When, in 1378, Henry Clerk joined the guild merchant of Winchester (on payment of an entry fine of 13s.4d.), he was already established in business as a fuller. Three years later he was involved in an uprising in the city, one of the incidents of the Peasants’ Revolt, being named among the 14 identified rioters, most of them engaged in the production of cloth, who lived in the city itself. His chattels, worth £4 5s.2d. when confiscated by the escheator, included the material of his trade: half a sack of wool, two ‘reels for thread’ and ten ‘ells of green wool’. Although, along with the local leader, William Wygge*, Clerk was among those exempted from the amnesty granted in the Parliament of 1381, he escaped capital punishment and, when his case came up before the King’s bench as late as July 1386 and again in April 1387, he was eventually acquitted by verdict of a jury.3

In the meantime, despite his outlawry, Clerk had continued to trade, apparently normally: in 1384 he had exported from Southampton 43 cloths worth £78 13s.4d., along with a quantity of corn and peas, worth an additional £12 16s. In 1392 he was to ship as many as 65 lengths of cloth. In certain of his trading ventures he was associated with the wealthy Winchester merchant, Mark le Faire, for whom, at the elections to the Parliament of 1395, he went surety. In 1397 le Faire did the same service for him.4

Although he was alderman of Tanner Street in 1386-7, there is no evidence that Clerk held property in that part of the city. By marriage he acquired a tenement on the south side of Colebrook Street which reached the walls of Wolvesey castle, but in 1390 he and his wife conveyed it to Richard Wyke.5 This was doubtless symptomatic of severe financial difficulties, for in 1398, in an attempt to defraud his creditors, Clerk took out royal letters of protection to go to Guienne in the company of John Beaufort, marquess of Dorset, only for the latter, when he learned of his intentions, to instruct the chancellor to revoke the protection.
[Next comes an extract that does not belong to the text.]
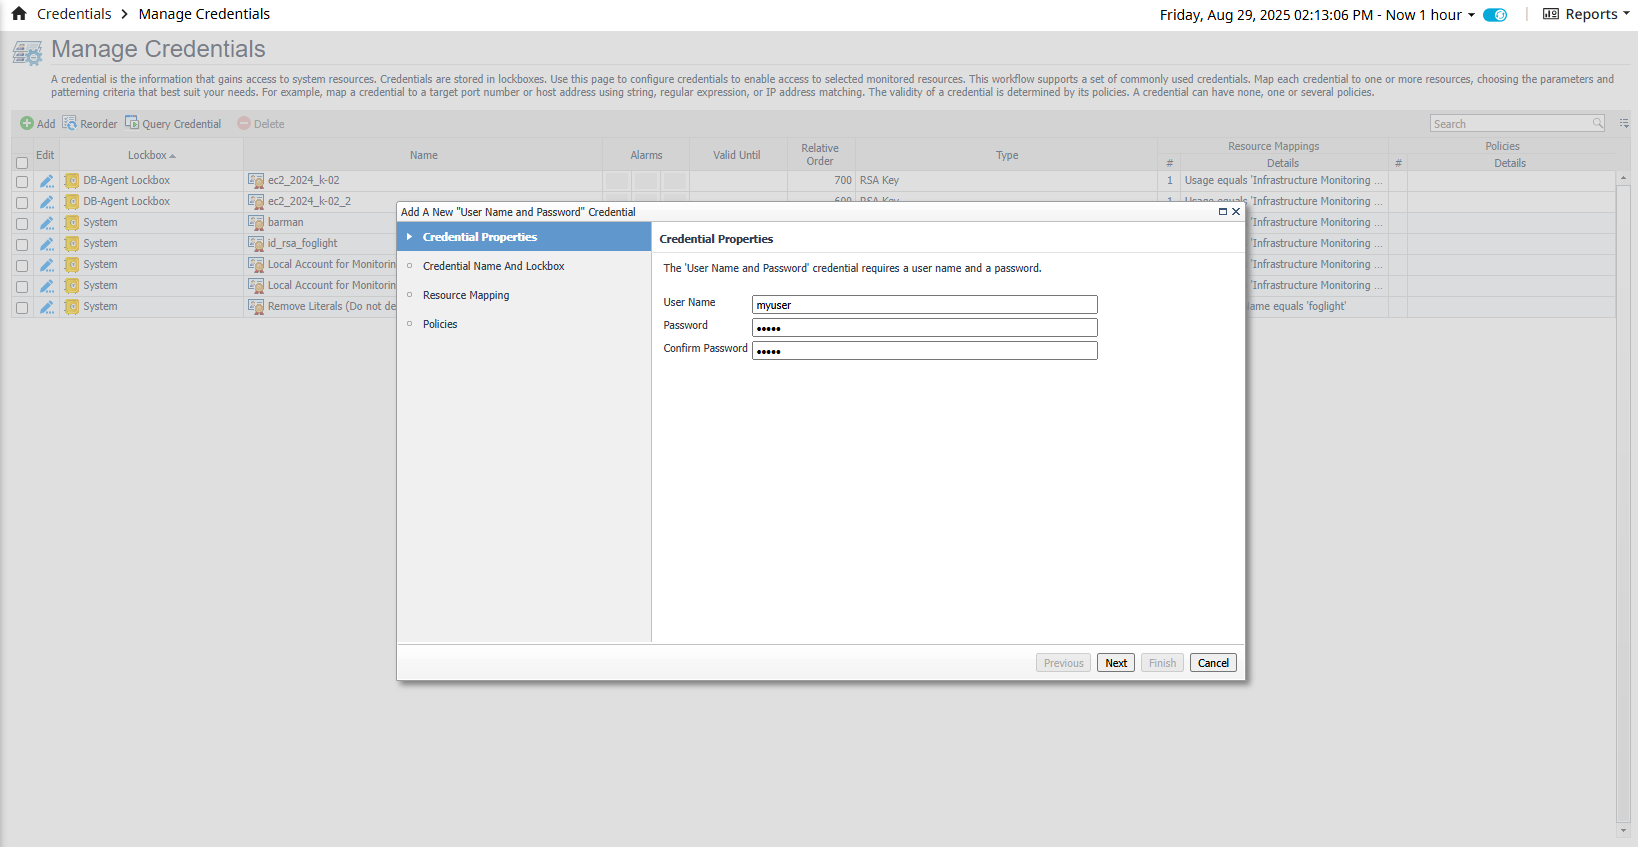Click the Reorder toolbar icon
The height and width of the screenshot is (847, 1638).
[69, 123]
A month after this repeal, dated 13 Nov., the civic authorities of Winchester were ordered to arrest Clerk and Robert Archer* for debts to the Crown amounting to £164. However, the mayor, Clerk’s colleague Mark le Faire, reported that neither culprit could be found in the city; and the alnage accounts of 1398-9 indicate that Clerk did, indeed, do little business in Winchester that year, selling only one-and-a-half cloths. He died before 1407, when his widow Agnes, who had since his death married Stephen Goseport and had again been widowed, bequeathed a tenement in High Street to Gilbert Forster*.6

Ref Volumes: 1386-1421

Author: L. S. Woodger

Notes

  • 1. D.J. Keene, Surv. Winchester (Winchester Studies 2), ii. 1193-4; Stowe 846, f. 92; Winchester RO, 34/BX/TC9, enrolments m. 34d.
  • 2. Winchester RO, ct. roll 10 Ric. II m. 1; E364/30 m. 7.
  • 3. Winchester RO, mayor’s acct. 2 Ric. II; E136/195/1; RP, iii. 113; A. Réville, Soulèvement des Travailleurs, 279.
  • 4. E122/138/11, 20; C219/9/11, 12.
  • 5. Stowe 846, f. 92.
  • 6. SC1/56/122; CPR, 1396-9, pp. 445, 505; CIMisc. vi. 407; E101/344/12; Keene, ii. no. 88.